What is required: Line by line, copy the records below exactly.

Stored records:

_ _ _

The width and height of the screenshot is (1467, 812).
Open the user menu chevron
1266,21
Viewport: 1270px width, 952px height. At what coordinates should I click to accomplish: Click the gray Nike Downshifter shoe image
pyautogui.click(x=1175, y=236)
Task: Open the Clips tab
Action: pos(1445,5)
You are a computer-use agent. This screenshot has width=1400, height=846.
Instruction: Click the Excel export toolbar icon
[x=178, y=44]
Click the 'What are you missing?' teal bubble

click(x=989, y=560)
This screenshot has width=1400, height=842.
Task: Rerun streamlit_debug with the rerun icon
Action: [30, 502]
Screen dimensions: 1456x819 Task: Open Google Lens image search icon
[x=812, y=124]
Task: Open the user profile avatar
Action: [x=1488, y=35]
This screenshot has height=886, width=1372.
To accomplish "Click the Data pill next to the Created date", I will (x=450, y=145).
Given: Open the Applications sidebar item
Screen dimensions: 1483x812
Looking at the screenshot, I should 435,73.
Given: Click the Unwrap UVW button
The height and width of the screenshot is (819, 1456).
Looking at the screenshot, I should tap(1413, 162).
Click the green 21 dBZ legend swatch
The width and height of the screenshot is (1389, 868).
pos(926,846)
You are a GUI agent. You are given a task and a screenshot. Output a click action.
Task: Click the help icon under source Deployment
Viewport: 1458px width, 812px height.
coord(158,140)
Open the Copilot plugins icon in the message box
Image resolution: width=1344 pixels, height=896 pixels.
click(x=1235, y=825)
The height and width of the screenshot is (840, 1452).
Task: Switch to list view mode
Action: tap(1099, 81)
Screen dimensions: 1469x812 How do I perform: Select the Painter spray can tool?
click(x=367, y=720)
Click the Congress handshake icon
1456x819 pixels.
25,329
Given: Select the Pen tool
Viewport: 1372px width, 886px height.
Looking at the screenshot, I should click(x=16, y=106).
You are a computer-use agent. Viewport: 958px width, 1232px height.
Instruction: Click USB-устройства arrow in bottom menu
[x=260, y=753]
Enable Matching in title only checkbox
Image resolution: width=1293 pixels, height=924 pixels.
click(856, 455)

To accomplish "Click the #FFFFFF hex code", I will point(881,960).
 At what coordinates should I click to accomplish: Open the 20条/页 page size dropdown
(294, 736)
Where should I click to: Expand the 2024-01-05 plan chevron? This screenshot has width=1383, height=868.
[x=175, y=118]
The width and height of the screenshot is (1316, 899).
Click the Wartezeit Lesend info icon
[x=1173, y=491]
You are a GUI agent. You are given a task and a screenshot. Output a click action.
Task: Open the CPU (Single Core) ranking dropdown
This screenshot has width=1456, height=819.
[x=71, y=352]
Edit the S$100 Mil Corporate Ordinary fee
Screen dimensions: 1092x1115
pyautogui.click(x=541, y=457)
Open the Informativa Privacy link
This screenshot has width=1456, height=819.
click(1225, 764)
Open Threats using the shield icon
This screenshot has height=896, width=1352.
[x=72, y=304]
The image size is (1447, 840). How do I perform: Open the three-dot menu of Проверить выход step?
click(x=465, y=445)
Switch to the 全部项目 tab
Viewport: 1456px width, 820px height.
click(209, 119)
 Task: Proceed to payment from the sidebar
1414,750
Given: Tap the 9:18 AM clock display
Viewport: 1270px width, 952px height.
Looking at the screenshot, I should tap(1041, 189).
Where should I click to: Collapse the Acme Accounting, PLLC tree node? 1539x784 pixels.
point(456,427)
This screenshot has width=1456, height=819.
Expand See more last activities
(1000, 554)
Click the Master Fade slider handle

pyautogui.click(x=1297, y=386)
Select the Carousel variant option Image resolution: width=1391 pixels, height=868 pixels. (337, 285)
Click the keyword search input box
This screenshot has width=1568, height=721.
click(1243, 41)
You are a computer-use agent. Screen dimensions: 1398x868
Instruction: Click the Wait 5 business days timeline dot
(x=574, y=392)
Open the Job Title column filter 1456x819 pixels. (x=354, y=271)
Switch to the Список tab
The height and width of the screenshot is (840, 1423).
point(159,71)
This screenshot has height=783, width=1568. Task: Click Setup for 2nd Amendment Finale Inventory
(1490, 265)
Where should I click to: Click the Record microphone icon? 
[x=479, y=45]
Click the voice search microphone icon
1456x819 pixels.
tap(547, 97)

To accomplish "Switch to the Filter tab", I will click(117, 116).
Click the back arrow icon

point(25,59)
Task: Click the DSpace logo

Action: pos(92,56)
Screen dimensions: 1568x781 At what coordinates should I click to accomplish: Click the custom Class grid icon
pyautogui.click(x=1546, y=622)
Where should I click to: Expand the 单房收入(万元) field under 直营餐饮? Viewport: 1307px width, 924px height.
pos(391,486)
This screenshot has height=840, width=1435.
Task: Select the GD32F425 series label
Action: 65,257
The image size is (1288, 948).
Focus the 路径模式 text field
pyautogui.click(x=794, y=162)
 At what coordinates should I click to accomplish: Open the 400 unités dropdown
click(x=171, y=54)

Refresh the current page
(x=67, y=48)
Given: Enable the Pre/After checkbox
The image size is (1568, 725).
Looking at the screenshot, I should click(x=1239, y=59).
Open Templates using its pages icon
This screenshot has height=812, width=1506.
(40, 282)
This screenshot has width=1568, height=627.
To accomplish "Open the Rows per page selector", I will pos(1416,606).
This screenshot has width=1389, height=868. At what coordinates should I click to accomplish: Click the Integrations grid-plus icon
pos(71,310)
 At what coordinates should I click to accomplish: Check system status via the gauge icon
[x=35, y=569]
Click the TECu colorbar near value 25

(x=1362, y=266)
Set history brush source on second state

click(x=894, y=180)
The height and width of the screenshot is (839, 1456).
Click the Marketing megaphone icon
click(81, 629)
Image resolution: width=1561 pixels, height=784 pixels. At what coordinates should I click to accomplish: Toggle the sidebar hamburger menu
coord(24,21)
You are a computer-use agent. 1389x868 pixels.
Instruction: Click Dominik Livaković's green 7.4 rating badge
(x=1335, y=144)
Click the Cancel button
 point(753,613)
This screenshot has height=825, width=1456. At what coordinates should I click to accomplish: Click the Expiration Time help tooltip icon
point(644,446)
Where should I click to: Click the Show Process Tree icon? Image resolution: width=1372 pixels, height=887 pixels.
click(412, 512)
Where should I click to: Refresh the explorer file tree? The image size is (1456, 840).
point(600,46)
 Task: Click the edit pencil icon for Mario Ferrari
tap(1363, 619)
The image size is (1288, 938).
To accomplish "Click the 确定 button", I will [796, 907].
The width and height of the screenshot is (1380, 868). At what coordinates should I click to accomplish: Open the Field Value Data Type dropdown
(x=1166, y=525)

_ _ _

Final answer:
The width and height of the screenshot is (1467, 812).
Open the user menu chevron
1266,21
Viewport: 1270px width, 952px height. At what coordinates should I click to accomplish: Click the gray Nike Downshifter shoe image
pyautogui.click(x=1175, y=236)
Task: Open the Clips tab
Action: pos(1445,5)
You are a computer-use agent. This screenshot has width=1400, height=846.
Instruction: Click the Excel export toolbar icon
[x=178, y=44]
Click the 'What are you missing?' teal bubble

click(x=989, y=560)
This screenshot has width=1400, height=842.
Task: Rerun streamlit_debug with the rerun icon
Action: [30, 502]
Screen dimensions: 1456x819 Task: Open Google Lens image search icon
[x=812, y=124]
Task: Open the user profile avatar
Action: [x=1488, y=35]
This screenshot has height=886, width=1372.
To accomplish "Click the Data pill next to the Created date", I will (x=450, y=145).
Given: Open the Applications sidebar item
Screen dimensions: 1483x812
Looking at the screenshot, I should 435,73.
Given: Click the Unwrap UVW button
The height and width of the screenshot is (819, 1456).
Looking at the screenshot, I should tap(1413, 162).
Click the green 21 dBZ legend swatch
The width and height of the screenshot is (1389, 868).
pos(926,846)
You are a GUI agent. You are given a task and a screenshot. Output a click action.
Task: Click the help icon under source Deployment
Viewport: 1458px width, 812px height.
coord(158,140)
Open the Copilot plugins icon in the message box
Image resolution: width=1344 pixels, height=896 pixels.
click(x=1235, y=825)
The height and width of the screenshot is (840, 1452).
Task: Switch to list view mode
Action: tap(1099, 81)
Screen dimensions: 1469x812 How do I perform: Select the Painter spray can tool?
click(x=367, y=720)
Click the Congress handshake icon
1456x819 pixels.
25,329
Given: Select the Pen tool
Viewport: 1372px width, 886px height.
Looking at the screenshot, I should click(x=16, y=106).
You are a computer-use agent. Viewport: 958px width, 1232px height.
Instruction: Click USB-устройства arrow in bottom menu
[x=260, y=753]
Enable Matching in title only checkbox
Image resolution: width=1293 pixels, height=924 pixels.
click(856, 455)

To accomplish "Click the #FFFFFF hex code", I will point(881,960).
 At what coordinates should I click to accomplish: Open the 20条/页 page size dropdown
(294, 736)
Where should I click to: Expand the 2024-01-05 plan chevron? This screenshot has width=1383, height=868.
[x=175, y=118]
The width and height of the screenshot is (1316, 899).
Click the Wartezeit Lesend info icon
[x=1173, y=491]
You are a GUI agent. You are given a task and a screenshot. Output a click action.
Task: Open the CPU (Single Core) ranking dropdown
This screenshot has width=1456, height=819.
[x=71, y=352]
Edit the S$100 Mil Corporate Ordinary fee
Screen dimensions: 1092x1115
pyautogui.click(x=541, y=457)
Open the Informativa Privacy link
This screenshot has width=1456, height=819.
click(1225, 764)
Open Threats using the shield icon
This screenshot has height=896, width=1352.
[x=72, y=304]
The image size is (1447, 840). How do I perform: Open the three-dot menu of Проверить выход step?
click(x=465, y=445)
Switch to the 全部项目 tab
Viewport: 1456px width, 820px height.
click(209, 119)
 Task: Proceed to payment from the sidebar
1414,750
Given: Tap the 9:18 AM clock display
Viewport: 1270px width, 952px height.
Looking at the screenshot, I should tap(1041, 189).
Where should I click to: Collapse the Acme Accounting, PLLC tree node? 1539x784 pixels.
point(456,427)
This screenshot has width=1456, height=819.
Expand See more last activities
(1000, 554)
Click the Master Fade slider handle

pyautogui.click(x=1297, y=386)
Select the Carousel variant option Image resolution: width=1391 pixels, height=868 pixels. (337, 285)
Click the keyword search input box
This screenshot has width=1568, height=721.
click(1243, 41)
You are a computer-use agent. Screen dimensions: 1398x868
Instruction: Click the Wait 5 business days timeline dot
(x=574, y=392)
Open the Job Title column filter 1456x819 pixels. (x=354, y=271)
Switch to the Список tab
The height and width of the screenshot is (840, 1423).
point(159,71)
This screenshot has height=783, width=1568. Task: Click Setup for 2nd Amendment Finale Inventory
(1490, 265)
Where should I click to: Click the Record microphone icon? 
[x=479, y=45]
Click the voice search microphone icon
1456x819 pixels.
tap(547, 97)

To accomplish "Switch to the Filter tab", I will click(117, 116).
Click the back arrow icon

point(25,59)
Task: Click the DSpace logo

Action: pos(92,56)
Screen dimensions: 1568x781 At what coordinates should I click to accomplish: Click the custom Class grid icon
pyautogui.click(x=1546, y=622)
Where should I click to: Expand the 单房收入(万元) field under 直营餐饮? Viewport: 1307px width, 924px height.
pos(391,486)
This screenshot has height=840, width=1435.
Task: Select the GD32F425 series label
Action: 65,257
The image size is (1288, 948).
Focus the 路径模式 text field
pyautogui.click(x=794, y=162)
 At what coordinates should I click to accomplish: Open the 400 unités dropdown
click(x=171, y=54)

Refresh the current page
(x=67, y=48)
Given: Enable the Pre/After checkbox
The image size is (1568, 725).
Looking at the screenshot, I should click(x=1239, y=59).
Open Templates using its pages icon
This screenshot has height=812, width=1506.
(40, 282)
This screenshot has width=1568, height=627.
To accomplish "Open the Rows per page selector", I will pos(1416,606).
This screenshot has width=1389, height=868. At what coordinates should I click to accomplish: Click the Integrations grid-plus icon
pos(71,310)
 At what coordinates should I click to accomplish: Check system status via the gauge icon
[x=35, y=569]
Click the TECu colorbar near value 25

(x=1362, y=266)
Set history brush source on second state

click(x=894, y=180)
The height and width of the screenshot is (839, 1456).
Click the Marketing megaphone icon
click(81, 629)
Image resolution: width=1561 pixels, height=784 pixels. At what coordinates should I click to accomplish: Toggle the sidebar hamburger menu
coord(24,21)
You are a computer-use agent. 1389x868 pixels.
Instruction: Click Dominik Livaković's green 7.4 rating badge
(x=1335, y=144)
Click the Cancel button
 point(753,613)
This screenshot has height=825, width=1456. At what coordinates should I click to accomplish: Click the Expiration Time help tooltip icon
point(644,446)
Where should I click to: Click the Show Process Tree icon? Image resolution: width=1372 pixels, height=887 pixels.
click(412, 512)
Where should I click to: Refresh the explorer file tree? The image size is (1456, 840).
point(600,46)
 Task: Click the edit pencil icon for Mario Ferrari
tap(1363, 619)
The image size is (1288, 938).
To accomplish "Click the 确定 button", I will [796, 907].
The width and height of the screenshot is (1380, 868). At what coordinates should I click to accomplish: Open the Field Value Data Type dropdown
(x=1166, y=525)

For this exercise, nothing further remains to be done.